My Husband: What do you expect? They’re all a bunch of teenagers over there.

Me: They’re not teenagers. They’re in their twenties.

My Husband: Close enough.

Today, I decided to call again just to check up on them. I talked to Steve, again.

Me: Hi. This is (insert name) at (insert address). I was just calling to see if my lease is ready yet.

Steve: Oh that’s been ready. We’ve been waiting for you to sign it.

Me: (shocked) Okay, I’ll be there today.

They’ve been waiting for me? I’ve been waiting for my personal call from Steve.
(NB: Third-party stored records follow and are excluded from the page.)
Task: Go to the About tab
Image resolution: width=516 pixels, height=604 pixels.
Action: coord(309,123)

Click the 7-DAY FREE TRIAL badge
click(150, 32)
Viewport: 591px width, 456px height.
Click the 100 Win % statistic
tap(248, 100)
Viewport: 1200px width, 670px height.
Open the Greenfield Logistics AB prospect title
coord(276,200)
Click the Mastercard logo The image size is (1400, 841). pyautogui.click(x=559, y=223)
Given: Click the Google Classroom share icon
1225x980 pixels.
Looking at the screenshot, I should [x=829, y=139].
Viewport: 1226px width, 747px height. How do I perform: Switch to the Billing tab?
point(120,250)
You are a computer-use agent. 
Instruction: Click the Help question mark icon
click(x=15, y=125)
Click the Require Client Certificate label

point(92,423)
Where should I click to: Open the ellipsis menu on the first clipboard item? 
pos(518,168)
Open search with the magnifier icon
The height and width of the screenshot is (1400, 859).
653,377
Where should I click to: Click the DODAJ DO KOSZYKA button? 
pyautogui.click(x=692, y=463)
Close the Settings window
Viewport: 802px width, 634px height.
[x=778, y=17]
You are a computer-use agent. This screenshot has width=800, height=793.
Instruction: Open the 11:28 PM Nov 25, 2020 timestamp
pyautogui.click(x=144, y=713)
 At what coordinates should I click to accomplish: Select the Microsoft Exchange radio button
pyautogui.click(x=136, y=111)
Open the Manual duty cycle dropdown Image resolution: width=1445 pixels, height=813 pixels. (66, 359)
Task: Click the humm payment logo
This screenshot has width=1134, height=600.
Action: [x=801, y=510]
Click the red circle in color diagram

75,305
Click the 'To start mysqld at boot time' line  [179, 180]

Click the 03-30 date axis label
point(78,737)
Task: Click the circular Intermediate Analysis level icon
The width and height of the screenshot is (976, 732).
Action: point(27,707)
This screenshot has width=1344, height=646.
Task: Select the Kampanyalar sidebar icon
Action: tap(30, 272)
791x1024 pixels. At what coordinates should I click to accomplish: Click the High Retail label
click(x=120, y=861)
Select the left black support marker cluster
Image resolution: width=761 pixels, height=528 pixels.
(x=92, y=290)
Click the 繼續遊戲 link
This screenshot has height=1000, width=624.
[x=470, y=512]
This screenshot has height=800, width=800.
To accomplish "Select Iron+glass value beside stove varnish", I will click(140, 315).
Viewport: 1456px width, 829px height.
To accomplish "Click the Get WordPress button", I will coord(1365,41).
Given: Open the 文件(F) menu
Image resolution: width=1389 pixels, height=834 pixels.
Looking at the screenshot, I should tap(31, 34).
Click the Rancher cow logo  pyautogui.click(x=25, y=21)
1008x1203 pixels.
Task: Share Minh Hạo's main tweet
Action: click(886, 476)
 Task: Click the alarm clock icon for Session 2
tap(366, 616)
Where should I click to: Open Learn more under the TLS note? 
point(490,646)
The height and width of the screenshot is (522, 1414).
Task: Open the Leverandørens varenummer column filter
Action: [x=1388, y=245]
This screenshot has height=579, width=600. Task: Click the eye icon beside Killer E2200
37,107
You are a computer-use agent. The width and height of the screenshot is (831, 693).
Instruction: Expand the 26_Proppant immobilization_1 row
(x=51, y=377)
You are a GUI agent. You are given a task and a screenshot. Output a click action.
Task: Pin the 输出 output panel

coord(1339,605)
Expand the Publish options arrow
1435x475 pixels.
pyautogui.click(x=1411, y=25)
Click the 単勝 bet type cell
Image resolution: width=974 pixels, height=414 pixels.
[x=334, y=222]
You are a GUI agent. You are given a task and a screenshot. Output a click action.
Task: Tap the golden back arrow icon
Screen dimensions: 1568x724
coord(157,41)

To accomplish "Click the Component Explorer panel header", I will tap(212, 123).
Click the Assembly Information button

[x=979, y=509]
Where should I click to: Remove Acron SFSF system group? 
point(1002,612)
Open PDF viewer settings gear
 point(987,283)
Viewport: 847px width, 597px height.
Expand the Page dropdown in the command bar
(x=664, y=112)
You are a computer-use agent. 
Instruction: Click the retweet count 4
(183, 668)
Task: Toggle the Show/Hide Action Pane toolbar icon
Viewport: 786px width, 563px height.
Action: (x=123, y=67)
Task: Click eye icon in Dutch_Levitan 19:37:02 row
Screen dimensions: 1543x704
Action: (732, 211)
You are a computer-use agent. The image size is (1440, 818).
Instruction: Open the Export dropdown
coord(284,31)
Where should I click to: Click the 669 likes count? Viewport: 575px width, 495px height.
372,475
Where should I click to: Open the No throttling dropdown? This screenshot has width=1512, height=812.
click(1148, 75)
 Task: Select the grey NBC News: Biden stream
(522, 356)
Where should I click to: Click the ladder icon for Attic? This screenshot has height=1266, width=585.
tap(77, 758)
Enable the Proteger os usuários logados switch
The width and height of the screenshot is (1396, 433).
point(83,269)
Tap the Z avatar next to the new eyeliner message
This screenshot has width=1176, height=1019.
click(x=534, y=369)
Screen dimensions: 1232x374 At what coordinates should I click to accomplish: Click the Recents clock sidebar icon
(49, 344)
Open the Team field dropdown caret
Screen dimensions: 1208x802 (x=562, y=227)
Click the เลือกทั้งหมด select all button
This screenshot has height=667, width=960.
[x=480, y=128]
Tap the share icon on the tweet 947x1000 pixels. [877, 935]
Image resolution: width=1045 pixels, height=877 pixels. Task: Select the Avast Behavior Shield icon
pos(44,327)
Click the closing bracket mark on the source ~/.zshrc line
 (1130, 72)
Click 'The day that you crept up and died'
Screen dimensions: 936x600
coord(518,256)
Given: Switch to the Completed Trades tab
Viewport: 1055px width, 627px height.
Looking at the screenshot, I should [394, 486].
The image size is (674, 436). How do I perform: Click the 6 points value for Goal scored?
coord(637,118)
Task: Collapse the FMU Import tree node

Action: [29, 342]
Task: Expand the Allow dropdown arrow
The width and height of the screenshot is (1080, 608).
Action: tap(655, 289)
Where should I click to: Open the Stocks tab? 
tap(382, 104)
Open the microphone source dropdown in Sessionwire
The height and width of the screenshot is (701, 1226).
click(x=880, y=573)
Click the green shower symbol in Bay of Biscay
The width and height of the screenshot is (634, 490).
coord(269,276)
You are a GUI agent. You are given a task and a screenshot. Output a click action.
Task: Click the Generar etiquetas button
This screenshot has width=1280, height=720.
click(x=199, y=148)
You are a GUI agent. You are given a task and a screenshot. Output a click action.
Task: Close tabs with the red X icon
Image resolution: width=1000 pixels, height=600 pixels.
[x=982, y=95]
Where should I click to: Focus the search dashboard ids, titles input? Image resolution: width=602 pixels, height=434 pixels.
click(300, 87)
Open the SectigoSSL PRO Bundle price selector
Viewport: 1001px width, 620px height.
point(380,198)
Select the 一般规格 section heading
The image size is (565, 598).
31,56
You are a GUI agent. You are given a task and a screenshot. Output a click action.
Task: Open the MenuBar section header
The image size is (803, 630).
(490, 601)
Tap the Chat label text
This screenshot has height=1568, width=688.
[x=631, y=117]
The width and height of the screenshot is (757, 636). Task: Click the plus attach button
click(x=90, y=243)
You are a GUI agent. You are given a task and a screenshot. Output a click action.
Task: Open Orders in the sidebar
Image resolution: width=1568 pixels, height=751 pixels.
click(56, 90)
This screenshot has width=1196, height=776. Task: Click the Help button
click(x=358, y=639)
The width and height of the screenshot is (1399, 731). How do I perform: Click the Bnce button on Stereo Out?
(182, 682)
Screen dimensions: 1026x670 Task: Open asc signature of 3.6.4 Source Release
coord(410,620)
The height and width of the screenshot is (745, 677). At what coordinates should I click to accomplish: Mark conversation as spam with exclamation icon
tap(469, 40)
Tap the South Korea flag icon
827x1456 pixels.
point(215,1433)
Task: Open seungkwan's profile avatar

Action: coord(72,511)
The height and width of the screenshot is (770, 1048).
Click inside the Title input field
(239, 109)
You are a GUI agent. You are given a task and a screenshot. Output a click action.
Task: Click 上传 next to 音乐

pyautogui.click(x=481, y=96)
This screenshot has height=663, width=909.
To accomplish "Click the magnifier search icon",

So we went to the office and Steve was there–he’s always there–talking to a customer. That’s fine. I have no problem with waiting, but we waited and waited and waited. He never once even acknowledged that we were there. Then a woman finally came out of the back office and asked if we needed help. We told her who we were and why we were there. She then takes our lease off Steve’s desk and hands it to use to sign and initial. Steve knows who we are. He’s seen us many times. If he had the lease sitting right in front of him why not take a minute, excuse himself from his customer and just hand us the lease. All he had to do was hand it to us so we could sign it. That’s all. We didn’t have to sit there for a half hour listening to him gossip and suck up.

Steve, Steve, Steve. When will you ever get your act together?


Oct 8 2009

Martial Arts Master

My husband has been playing for this show called “Monkey: A Modern Beijing Opera.” It features two violinists, smoke machines and space age outfits. Last week, I finally got to see this mysterious production. I had no idea what it would be like because when my husband practices it, he listens to the music through the headphones. I knew he had to sing backing vocals though. Sometimes when he was practicing, I’d hear him sing, “Martial arts master,” or “Monkey, monkey,” or just laughing crazily. I love to see any concert that he has to sing in.

I like to go to concerts to see what kind of people attend these events. This concert was in a tiny theater designed by very short people. The seats were so close together that even my knees hit the back of the seat in front of me. All around me were people who weren’t Chinese talking excitedly about some connection they had to China.

“Oh I was in China just last week and…”

“The last time I saw a Chinese opera…”

“My friend Mei Ling…”

“I ate fried rice for dinner tonight…”

My stepson who is particularly fond of Chinese propaganda songs kept trying to sing one to me much to my distress. I’m easily embarrassed in public.

At last, it was time for the show to start. Before dimming the lights they announced that all photography is strictly prohibited in the theater. Normally, I don’t like breaking the rules, but the violinists asked me to take pictures of the show. As soon as it was dark, I took my camera from my purse and tried to sneakily take some pictures. My camera is not made for this sort of thing so the pictures aren’t great.

chi2red-chi2

I forgot to mention that he gets to wear a mask for the concert too. He’s the one with the bass. I guess he didn’t practice his backing vocals enough because the sound guy turned down his vocal mic during the show and I couldn’t hear anything he sang.